Yesterday two momentous events highlighted the importance of communication for deaf people and made me feel I needed to write something.

The Silent Child won the Oscar for best short live film. For hearing people, the message was stark. Deny children who are born deaf (or become deaf before acquiring speech) and you deny their rights – to language and to their place in family life. For too many deaf people it illustrated the isolation they felt growing up, often leading to frustration, depression and despair. Some had flashbacks, bad dreams and experienced the surfacing of agonising memories.

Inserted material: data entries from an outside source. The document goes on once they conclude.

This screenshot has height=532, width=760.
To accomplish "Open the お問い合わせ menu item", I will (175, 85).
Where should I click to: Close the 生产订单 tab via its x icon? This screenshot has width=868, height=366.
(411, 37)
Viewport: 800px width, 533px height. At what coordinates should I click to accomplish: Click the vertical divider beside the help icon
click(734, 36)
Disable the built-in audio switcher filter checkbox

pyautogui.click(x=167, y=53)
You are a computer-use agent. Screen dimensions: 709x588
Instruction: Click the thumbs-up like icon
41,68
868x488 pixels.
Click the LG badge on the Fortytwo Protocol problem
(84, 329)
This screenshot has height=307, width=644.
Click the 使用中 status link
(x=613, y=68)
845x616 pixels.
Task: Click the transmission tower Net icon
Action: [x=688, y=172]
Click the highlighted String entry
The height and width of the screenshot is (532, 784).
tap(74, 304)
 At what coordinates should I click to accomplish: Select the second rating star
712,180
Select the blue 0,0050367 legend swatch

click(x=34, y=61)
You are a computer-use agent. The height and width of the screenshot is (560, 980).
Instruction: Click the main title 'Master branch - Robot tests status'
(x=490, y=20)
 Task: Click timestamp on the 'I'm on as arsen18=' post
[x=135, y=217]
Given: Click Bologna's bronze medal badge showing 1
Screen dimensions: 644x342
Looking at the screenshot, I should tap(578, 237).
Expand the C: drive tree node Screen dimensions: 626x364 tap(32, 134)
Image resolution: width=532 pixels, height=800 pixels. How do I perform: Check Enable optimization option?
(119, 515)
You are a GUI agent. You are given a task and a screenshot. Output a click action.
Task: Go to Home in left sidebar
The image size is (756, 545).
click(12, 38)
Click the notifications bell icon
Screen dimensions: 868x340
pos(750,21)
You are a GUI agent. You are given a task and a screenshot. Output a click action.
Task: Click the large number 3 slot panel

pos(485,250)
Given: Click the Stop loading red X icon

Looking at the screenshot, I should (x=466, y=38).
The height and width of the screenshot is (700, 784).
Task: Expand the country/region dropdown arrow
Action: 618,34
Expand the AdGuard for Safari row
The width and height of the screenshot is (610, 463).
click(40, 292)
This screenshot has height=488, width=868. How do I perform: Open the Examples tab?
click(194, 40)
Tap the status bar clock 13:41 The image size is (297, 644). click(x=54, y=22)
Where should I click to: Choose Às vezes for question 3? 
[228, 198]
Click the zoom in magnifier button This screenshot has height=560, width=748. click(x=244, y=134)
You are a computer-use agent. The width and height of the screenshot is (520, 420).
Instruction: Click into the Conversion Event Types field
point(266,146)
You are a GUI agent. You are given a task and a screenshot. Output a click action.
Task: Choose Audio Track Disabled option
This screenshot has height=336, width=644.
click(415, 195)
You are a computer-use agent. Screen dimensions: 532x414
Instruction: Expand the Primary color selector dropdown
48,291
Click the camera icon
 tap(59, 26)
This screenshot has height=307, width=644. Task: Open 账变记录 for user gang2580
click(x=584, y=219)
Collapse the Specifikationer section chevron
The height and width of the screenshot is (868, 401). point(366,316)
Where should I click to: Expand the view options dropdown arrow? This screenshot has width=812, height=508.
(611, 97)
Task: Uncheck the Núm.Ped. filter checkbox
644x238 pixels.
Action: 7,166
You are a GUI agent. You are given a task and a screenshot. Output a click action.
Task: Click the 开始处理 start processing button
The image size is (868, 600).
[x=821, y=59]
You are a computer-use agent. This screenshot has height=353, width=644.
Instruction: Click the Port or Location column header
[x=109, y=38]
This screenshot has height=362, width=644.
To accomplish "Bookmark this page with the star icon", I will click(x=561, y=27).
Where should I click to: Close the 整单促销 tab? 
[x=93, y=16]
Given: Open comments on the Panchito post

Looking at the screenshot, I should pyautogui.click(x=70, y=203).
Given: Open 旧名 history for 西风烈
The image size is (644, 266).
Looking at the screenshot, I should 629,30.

On the same day deaf people were celebrating that marvellous Oscar, a debate was held on the inclusion of British Sign Language in the national curriculum, following a petition. The minister’s response was disappointingly negative and the debate was held in Westminster Hall, not the House of Commons. That reminded me of something someone said on twitter about The Silent Child – that it was ‘niche’. Pretty dismissive comment, I thought, and replied politely challenging that term.

Many efforts are (and have historically been) made to ‘fix’ deaf children so they can hear and speak. I was going to talk about my own experiences, but so many others I know have had the same or similar, it’s probably more important to say a few things in general about the effects on a child of this ‘fixing’. Imagine spending weeks, months, years being taught to lipread, to hear with aids and to say, for example, the word ‘apple’. Does that enable the deaf child to know what an apple is; where it comes from; that there are varieties; to understand the part an apple plays in the story of Snow White? Not having sign language means educational achievement is skewed from day one.

How about the psychological and social effects? Hearing people in the majority of situations begin chatting to their babies the moment they are born. There are many brilliant hearing parents who make every effort to give their deaf baby visual information as well, and some learn sign too. This gives the child every opportunity to find friends they can communicate with and to feel included by their own family.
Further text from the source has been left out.